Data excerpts
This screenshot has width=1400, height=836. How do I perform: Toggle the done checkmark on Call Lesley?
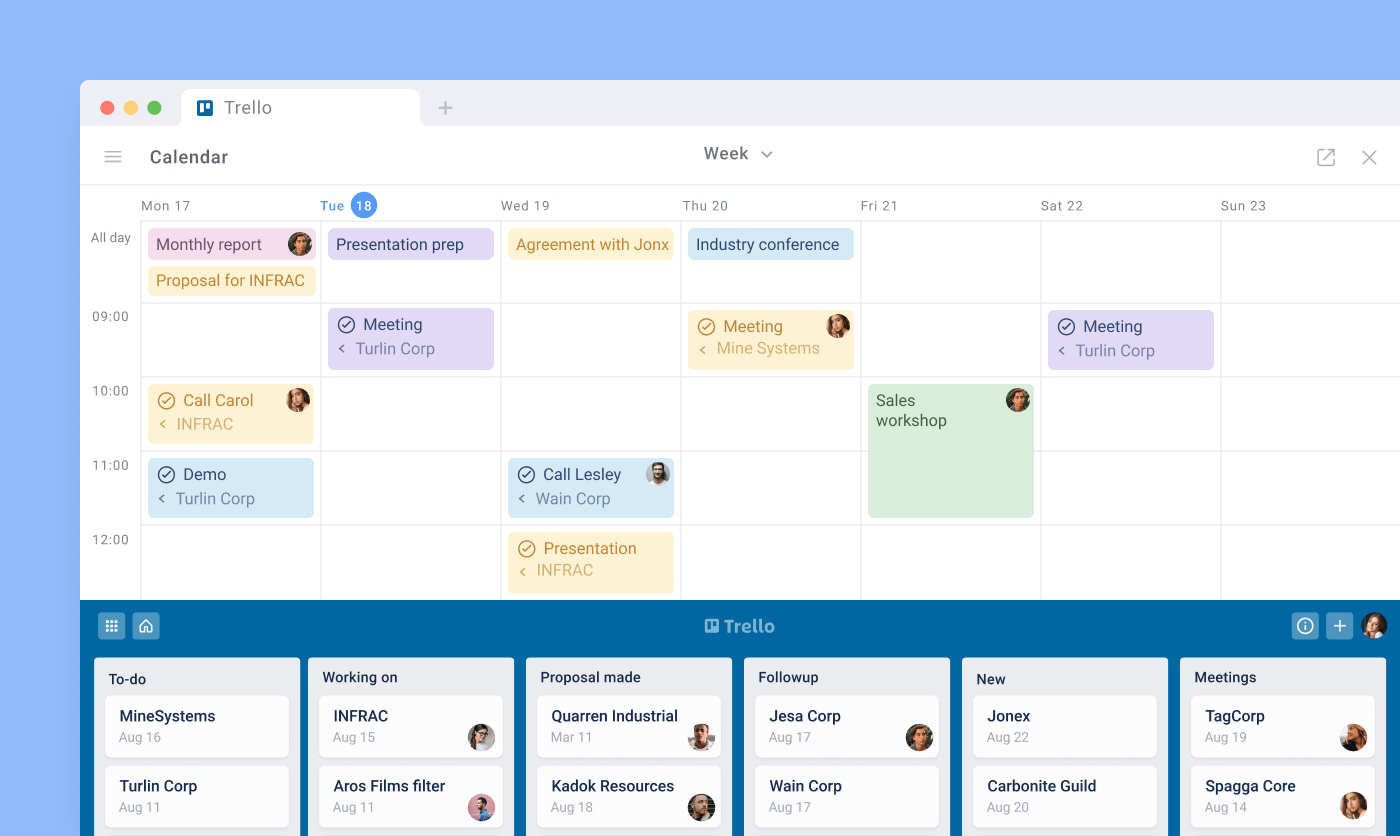click(527, 474)
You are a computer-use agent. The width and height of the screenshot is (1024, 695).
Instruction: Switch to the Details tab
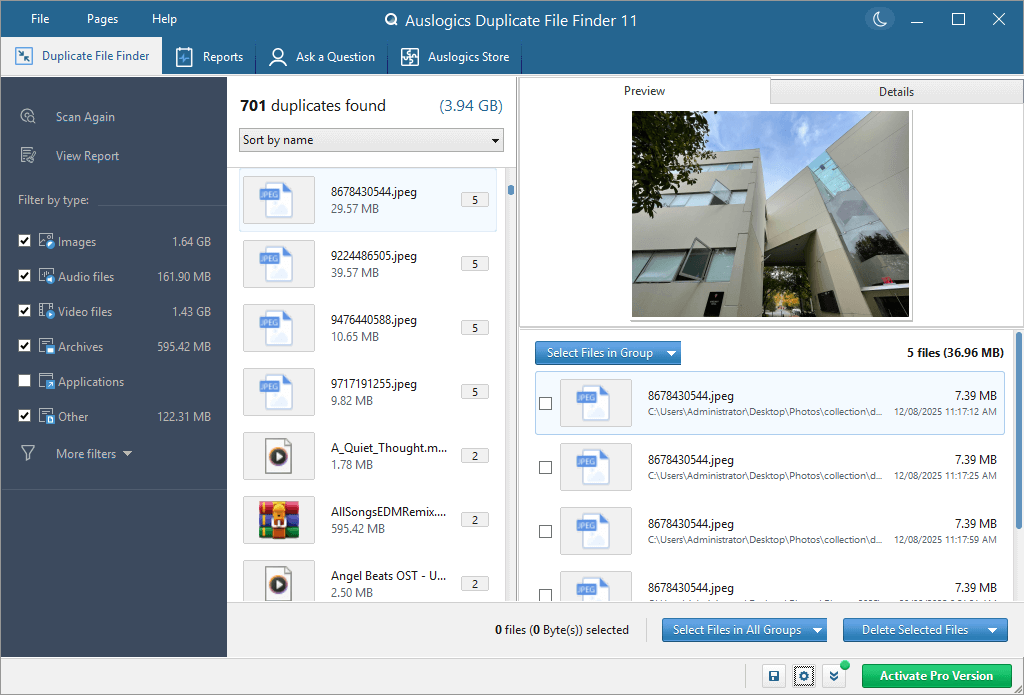(x=895, y=90)
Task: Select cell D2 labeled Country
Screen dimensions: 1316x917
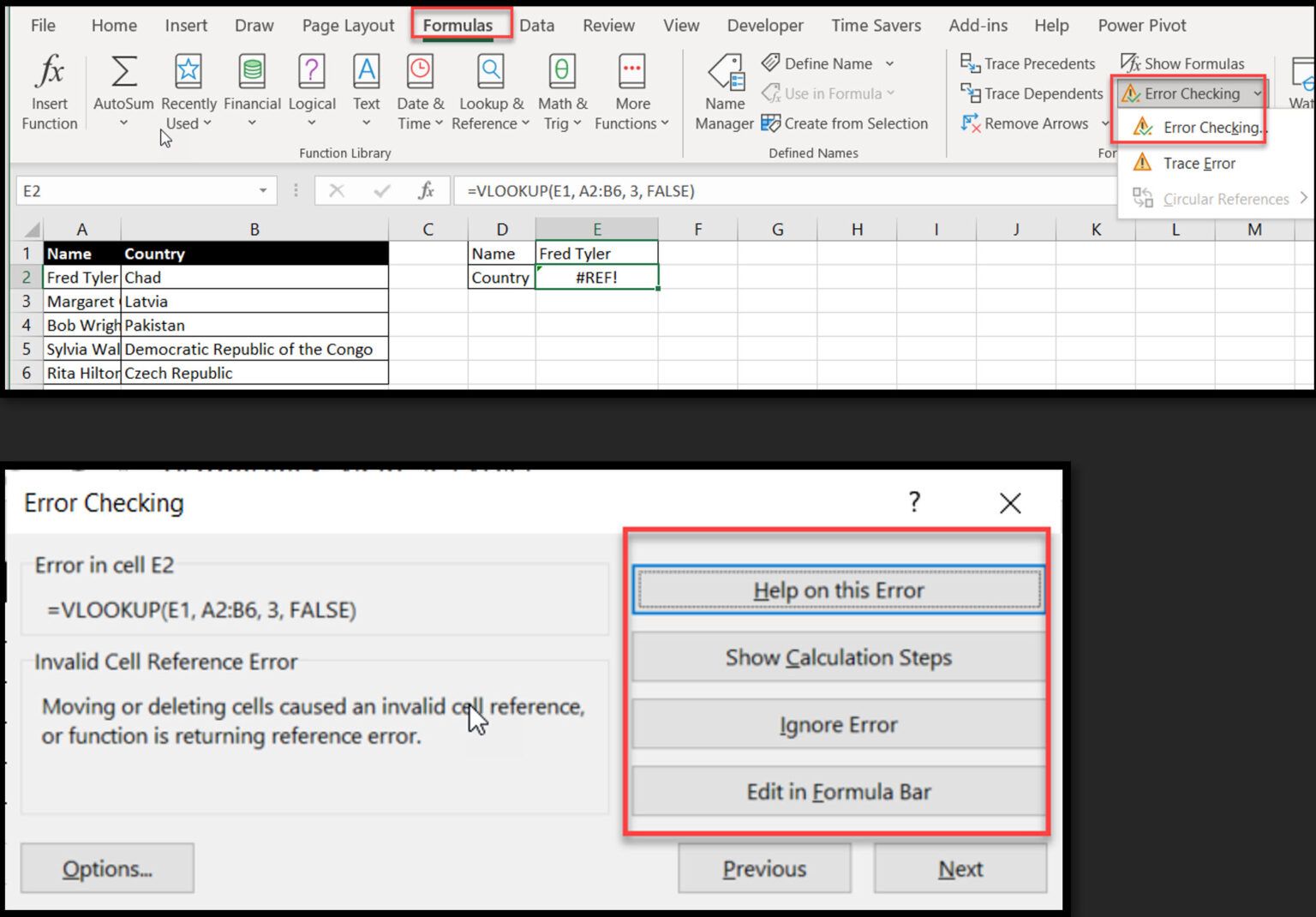Action: 500,277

▸ **Action item**:
Please repeat the records above word for word, and do not include the pictures.

▸ **Answer section**:
This screenshot has width=1400, height=836. How do I perform: Toggle the done checkmark on Call Lesley?
click(527, 474)
You are a computer-use agent. The width and height of the screenshot is (1024, 695).
Instruction: Switch to the Details tab
(x=895, y=90)
Task: Select cell D2 labeled Country
Screen dimensions: 1316x917
Action: 500,277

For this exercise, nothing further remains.